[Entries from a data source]

==============================

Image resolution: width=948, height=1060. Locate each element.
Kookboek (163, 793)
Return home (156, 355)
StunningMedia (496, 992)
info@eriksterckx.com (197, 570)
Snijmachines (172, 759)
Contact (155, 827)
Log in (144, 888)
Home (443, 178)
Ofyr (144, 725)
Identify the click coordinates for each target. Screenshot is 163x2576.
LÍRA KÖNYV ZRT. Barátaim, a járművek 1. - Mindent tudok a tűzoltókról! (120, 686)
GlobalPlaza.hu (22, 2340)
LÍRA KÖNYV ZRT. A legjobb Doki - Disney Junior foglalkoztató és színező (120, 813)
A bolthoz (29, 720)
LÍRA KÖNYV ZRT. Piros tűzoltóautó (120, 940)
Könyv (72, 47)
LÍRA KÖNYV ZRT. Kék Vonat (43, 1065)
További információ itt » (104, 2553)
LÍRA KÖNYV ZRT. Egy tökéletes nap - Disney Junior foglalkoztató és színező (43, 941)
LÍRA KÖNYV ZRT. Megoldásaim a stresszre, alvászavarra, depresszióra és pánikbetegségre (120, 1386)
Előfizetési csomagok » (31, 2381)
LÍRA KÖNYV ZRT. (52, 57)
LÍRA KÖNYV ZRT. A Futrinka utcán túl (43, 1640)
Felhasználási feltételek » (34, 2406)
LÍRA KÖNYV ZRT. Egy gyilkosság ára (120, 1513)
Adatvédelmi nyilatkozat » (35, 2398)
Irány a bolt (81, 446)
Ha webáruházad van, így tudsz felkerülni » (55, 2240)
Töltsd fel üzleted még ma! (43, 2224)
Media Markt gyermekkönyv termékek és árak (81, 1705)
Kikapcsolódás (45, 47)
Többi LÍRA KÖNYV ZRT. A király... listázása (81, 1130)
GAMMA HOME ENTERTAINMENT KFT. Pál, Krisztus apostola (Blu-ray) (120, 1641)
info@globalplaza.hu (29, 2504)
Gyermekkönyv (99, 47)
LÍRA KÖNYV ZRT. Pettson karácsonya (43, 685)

==============================

■ Exercise directions: Rescale the entries from the start through the line containing "Ofyr (144, 725)", inclusive, and write them all out again with the request text kept. Multiply every answer coordinate by 1.5 and round to whole numbers, with halves rounded up.

■ Solution below:
Image resolution: width=948, height=1060. Locate each element.
Kookboek (245, 1190)
Return home (234, 533)
StunningMedia (744, 1488)
info@eriksterckx.com (296, 855)
Snijmachines (258, 1139)
Contact (233, 1241)
Log in (216, 1332)
Home (665, 267)
Ofyr (216, 1088)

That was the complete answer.